The hall was decked out with large white roses and butterflies, glowing hearts, and multicolored lights that swooped on the walls from floor to ceiling. A long white carpet ran from the front door to a raised Dias where an elaborate table was set for the newlyweds. But first, they had to arrive - and slowly walk the gauntlet of relatives lining the flower-strewn aisle.
After two full days of rituals, multiple family obligations, and an early morning wedding ceremony, it wasn't surprising that the bride and groom looked exhausted. Azamat was a bit dazed as he escorted Parvina toward their seats. She would stop every four feet, lift her veil straight out from her face, and bow deeply three times. Her poor groom was unsure what to do or where to look while this traditional show of modesty and respect took place.
This video is of Azamat escorting Parvina to the dias. She stopped every few feet to raise her veil and bow.
Eventually, they made it to the stage, where they would sit for the rest of the evening. They would not eat or dance - their role was solemn. However, guests came up to congratulate them and take pictures. And then, after some proclamations by the Emcee, the dancing began! We joined in just enough to be noticed by our hosts and then quietly "danced" our way out the door.
We learned the groom and his friends “kidnapped” the bride at 5:00 am the following day to carry her away from her parent's home. A long-standing tradition that involves the mother “sobbing” and the daughter pleading not to be taken - all in fun.
Azamat lives with his parents just around the corner from their Airbnb, and when we headed out the next day, two cars full of wedding presents were being unloaded in front of their house. The family courtyard was set up for yet another family gathering, and guests and musicians were already arriving. We were pulled inside by our new “family” to continue celebrating - but we were determined to exit before more food was pressed on us. Or more dancing!
We spent one last afternoon with Azamat, his mother, and his new bride. We looked forward to seeing their home and meeting Parvina. We were ushered into their modest living room, where a table groaned under the weight of pastries, cakes, nuts, fruit, and leftovers from the wedding celebrations. So much food!
Azamats mother does not speak English, but as mothers, we could communicate through smiles and gestures, and she often held my hand. Parvina made a brief appearance but didn't say a word and bowed respectfully before presenting a dish she had prepared. She did not sit down with us, so we left without getting to know her.

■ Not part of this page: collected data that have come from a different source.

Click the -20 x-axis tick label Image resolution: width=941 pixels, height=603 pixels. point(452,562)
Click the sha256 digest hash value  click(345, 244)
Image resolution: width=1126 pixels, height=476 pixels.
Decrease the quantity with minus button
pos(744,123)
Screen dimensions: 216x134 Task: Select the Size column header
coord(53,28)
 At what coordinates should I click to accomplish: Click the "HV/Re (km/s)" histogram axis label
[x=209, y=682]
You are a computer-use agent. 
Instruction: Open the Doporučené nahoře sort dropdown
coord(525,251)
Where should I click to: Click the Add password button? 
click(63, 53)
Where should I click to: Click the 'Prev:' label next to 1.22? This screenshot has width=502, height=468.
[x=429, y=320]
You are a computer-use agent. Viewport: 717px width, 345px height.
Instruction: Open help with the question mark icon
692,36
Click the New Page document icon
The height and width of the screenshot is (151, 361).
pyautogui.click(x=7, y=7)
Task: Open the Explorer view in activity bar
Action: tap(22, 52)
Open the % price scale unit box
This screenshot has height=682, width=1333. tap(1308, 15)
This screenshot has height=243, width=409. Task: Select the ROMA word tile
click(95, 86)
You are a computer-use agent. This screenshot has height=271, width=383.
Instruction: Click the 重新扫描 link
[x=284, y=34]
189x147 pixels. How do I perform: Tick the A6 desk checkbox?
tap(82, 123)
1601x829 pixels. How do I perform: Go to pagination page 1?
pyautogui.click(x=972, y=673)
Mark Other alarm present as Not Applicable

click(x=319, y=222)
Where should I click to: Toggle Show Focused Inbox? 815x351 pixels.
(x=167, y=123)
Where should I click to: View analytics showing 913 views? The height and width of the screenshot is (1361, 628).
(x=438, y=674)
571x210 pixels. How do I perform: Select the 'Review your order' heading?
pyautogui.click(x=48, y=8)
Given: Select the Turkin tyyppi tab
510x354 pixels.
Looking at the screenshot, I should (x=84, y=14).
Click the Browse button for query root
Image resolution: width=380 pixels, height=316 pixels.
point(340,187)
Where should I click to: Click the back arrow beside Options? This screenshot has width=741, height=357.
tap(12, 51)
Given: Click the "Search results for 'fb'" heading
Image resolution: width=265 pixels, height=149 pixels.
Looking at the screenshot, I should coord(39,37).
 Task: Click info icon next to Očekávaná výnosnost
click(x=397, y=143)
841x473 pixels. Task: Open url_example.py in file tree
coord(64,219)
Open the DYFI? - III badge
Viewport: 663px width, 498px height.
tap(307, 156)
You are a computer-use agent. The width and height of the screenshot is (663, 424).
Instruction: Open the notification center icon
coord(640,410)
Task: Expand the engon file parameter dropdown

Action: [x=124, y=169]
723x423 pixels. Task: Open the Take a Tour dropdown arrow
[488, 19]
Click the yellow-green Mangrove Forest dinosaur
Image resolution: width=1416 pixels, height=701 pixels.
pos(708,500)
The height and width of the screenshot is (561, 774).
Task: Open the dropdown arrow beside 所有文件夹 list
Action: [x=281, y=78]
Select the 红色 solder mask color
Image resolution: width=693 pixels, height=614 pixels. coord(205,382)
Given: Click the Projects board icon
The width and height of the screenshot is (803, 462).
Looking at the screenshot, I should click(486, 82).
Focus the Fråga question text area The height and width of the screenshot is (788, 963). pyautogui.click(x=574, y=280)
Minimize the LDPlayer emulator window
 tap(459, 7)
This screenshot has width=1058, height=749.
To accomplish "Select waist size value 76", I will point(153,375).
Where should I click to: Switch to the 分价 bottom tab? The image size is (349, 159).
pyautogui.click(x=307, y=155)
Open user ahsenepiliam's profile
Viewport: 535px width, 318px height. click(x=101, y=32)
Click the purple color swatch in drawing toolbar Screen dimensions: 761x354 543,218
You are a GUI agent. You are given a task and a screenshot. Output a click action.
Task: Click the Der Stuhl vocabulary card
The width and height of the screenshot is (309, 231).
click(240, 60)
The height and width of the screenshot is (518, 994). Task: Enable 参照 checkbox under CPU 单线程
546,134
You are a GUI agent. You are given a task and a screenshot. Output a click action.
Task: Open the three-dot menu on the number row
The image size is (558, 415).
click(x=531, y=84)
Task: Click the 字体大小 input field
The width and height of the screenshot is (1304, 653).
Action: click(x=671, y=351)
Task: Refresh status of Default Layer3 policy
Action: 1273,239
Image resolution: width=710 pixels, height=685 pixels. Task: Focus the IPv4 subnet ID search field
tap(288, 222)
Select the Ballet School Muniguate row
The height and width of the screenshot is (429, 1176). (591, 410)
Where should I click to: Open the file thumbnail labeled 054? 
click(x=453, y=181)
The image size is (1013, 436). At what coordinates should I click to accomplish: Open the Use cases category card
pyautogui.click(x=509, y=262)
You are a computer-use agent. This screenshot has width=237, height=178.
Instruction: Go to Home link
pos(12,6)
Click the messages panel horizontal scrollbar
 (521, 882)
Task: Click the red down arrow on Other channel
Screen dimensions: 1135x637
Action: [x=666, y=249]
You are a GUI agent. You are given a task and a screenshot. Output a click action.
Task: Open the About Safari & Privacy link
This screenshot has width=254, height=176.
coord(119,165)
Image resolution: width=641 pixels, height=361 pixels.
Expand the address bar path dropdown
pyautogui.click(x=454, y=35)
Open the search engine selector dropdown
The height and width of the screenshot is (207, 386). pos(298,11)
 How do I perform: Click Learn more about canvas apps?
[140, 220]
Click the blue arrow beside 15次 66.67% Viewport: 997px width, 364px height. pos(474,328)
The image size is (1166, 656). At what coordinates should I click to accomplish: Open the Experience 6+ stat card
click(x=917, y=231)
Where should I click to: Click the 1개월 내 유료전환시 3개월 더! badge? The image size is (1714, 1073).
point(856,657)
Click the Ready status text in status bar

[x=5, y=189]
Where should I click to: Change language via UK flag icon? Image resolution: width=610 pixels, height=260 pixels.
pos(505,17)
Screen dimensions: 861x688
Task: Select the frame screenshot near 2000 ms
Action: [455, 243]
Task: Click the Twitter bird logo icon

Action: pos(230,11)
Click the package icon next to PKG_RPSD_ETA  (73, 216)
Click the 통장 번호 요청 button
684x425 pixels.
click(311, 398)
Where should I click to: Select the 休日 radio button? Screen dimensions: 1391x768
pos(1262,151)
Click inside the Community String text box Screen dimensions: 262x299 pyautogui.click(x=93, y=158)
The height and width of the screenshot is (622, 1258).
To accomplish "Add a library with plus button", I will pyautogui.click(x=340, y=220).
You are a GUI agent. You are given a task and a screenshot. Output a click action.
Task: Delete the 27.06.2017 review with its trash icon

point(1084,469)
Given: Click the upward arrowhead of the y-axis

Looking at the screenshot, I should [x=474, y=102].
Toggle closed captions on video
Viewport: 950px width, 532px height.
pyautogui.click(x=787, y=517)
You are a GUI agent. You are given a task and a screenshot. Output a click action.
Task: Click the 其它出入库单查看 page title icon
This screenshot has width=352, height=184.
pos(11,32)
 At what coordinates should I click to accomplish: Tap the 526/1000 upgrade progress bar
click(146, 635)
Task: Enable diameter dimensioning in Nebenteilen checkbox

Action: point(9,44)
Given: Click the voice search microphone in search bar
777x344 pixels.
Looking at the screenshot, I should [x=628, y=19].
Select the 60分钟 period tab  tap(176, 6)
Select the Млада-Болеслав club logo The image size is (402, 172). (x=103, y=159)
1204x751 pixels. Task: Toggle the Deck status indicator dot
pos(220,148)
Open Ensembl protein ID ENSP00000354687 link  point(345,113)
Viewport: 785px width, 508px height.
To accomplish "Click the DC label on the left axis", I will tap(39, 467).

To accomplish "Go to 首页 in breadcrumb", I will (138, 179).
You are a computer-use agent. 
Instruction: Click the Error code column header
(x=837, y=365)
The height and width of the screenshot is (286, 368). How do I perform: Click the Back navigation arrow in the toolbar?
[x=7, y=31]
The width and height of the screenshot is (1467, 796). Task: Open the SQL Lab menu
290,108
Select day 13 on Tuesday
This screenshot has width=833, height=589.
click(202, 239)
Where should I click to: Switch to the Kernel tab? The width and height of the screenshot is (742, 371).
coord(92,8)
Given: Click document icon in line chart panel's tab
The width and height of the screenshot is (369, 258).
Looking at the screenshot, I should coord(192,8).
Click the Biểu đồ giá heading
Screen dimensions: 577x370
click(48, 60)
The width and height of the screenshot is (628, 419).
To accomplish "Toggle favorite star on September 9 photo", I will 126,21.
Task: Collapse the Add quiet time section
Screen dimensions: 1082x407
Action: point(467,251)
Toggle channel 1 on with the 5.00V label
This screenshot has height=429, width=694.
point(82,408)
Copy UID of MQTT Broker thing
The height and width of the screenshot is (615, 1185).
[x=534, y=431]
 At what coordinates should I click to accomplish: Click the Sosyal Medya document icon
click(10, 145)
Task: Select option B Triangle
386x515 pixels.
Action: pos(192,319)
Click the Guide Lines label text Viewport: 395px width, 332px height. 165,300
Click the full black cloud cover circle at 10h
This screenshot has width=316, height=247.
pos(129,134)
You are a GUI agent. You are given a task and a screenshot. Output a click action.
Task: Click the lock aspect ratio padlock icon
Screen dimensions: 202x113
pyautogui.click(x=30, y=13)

But today, as I was writing this blog post, I chatted with Azamat on WhatsApp, and he reported they are very happy, and no surprise, they are expecting a baby in August. He is praying for a boy, of course.
What an amazing start to our stay in Bukhara! We were so blessed to meet Azamat and his wonderful, welcoming family and be part of such a special occasion. We hope to stay in touch with them through the years.
I'll share more about the magical city of Bukhara next!